[Collected data]

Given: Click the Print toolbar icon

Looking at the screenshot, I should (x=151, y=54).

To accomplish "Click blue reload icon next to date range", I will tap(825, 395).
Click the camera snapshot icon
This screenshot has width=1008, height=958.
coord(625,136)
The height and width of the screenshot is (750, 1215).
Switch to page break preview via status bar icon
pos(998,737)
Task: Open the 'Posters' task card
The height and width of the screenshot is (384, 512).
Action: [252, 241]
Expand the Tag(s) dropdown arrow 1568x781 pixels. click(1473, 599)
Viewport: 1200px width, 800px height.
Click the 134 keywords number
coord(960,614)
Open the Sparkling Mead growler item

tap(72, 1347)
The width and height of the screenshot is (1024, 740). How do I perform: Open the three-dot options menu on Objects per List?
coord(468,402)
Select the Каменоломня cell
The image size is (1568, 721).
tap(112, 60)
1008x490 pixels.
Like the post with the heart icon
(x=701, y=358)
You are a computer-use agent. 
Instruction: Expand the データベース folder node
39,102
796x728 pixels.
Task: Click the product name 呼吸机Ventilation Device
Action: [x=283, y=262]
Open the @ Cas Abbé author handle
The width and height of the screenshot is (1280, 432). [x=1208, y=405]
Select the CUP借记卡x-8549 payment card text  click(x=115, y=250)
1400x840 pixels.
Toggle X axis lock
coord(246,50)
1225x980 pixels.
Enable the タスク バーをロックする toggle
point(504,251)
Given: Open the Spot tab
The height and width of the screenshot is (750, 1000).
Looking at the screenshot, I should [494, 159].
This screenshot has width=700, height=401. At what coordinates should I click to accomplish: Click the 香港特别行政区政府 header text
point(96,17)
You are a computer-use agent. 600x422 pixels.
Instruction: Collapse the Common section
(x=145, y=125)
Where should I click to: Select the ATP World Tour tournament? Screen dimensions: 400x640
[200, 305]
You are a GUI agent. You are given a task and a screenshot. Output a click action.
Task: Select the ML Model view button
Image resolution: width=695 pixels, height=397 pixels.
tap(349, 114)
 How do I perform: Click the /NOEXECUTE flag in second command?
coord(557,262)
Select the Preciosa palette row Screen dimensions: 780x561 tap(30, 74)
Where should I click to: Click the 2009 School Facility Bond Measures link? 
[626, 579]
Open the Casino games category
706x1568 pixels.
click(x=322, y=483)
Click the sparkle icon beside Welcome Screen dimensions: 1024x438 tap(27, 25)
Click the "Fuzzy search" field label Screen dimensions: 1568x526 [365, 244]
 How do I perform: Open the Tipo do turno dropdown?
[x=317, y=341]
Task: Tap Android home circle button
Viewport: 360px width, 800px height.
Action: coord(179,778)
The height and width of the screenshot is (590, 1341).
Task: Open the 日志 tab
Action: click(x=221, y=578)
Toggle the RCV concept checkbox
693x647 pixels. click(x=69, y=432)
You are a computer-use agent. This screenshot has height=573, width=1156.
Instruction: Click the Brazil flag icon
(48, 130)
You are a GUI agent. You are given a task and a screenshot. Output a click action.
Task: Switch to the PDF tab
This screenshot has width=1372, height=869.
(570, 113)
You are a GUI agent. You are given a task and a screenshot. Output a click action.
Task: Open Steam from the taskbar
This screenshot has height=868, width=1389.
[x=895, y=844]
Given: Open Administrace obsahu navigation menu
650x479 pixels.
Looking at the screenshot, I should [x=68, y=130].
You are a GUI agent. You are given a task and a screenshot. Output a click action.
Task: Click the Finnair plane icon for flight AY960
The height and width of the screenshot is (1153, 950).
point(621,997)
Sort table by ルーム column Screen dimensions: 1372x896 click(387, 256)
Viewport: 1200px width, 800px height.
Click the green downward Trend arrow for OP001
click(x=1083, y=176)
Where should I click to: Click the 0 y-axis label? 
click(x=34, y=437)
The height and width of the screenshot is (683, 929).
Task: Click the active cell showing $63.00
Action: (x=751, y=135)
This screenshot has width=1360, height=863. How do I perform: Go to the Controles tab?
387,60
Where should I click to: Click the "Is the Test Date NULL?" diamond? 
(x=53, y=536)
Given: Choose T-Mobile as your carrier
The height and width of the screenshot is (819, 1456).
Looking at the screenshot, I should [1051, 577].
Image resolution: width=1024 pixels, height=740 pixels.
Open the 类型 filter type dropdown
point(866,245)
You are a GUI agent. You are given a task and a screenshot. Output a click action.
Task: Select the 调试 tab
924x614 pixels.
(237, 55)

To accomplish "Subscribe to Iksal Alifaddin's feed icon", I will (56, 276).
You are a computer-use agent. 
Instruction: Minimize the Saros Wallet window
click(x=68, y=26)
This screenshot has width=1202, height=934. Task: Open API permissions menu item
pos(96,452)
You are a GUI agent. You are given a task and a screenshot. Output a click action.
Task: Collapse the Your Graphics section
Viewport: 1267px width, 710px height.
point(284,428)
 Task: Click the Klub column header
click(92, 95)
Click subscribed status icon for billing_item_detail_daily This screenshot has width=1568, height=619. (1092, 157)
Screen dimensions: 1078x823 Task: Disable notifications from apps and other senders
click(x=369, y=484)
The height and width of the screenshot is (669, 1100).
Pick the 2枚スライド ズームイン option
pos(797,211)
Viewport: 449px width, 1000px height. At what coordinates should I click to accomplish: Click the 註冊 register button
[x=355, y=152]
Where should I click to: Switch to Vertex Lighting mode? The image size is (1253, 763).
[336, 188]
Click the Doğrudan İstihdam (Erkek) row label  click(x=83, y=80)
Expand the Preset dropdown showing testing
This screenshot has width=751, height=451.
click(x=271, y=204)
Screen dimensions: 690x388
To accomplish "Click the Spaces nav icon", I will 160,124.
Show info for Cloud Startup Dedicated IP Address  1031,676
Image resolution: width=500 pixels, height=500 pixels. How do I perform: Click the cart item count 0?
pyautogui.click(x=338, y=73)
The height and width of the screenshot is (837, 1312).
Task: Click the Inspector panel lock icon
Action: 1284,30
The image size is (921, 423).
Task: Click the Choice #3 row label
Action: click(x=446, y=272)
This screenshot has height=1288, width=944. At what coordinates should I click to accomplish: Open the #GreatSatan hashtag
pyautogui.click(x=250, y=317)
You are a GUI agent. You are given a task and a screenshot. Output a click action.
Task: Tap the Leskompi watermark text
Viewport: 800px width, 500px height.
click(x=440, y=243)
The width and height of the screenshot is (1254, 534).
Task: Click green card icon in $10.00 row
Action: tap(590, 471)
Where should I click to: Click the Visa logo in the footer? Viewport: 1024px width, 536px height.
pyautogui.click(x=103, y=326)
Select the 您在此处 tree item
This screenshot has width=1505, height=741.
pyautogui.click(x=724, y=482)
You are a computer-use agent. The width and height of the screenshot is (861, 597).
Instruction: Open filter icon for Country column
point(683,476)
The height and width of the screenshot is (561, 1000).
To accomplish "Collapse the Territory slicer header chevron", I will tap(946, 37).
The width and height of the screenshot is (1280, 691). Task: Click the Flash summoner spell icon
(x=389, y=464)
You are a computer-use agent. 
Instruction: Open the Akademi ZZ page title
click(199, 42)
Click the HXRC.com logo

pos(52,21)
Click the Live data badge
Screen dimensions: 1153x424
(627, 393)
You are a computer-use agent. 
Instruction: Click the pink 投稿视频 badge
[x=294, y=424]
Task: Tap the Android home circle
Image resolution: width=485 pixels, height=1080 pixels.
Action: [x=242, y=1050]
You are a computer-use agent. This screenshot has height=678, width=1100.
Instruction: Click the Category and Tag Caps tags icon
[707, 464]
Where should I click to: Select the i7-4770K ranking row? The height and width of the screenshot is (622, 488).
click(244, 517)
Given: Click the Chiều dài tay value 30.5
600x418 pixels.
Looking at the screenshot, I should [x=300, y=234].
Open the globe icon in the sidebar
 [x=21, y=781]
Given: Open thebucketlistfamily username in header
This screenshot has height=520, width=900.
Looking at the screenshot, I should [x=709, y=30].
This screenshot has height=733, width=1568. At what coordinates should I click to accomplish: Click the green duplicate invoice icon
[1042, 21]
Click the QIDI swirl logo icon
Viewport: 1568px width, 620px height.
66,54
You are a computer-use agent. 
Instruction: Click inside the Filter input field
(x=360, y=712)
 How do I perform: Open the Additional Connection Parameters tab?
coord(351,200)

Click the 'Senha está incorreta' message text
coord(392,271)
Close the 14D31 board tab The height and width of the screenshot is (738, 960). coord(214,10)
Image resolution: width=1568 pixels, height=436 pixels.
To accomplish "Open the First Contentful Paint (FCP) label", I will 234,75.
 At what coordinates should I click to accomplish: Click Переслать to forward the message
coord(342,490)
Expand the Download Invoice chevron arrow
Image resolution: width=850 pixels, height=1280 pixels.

EXERCISE DETAILS: Task for the records above: copy every line in which the word "home" occurs.

SOLUTION TO THE EXERCISE:
Task: Tap Android home circle button
Task: Tap the Android home circle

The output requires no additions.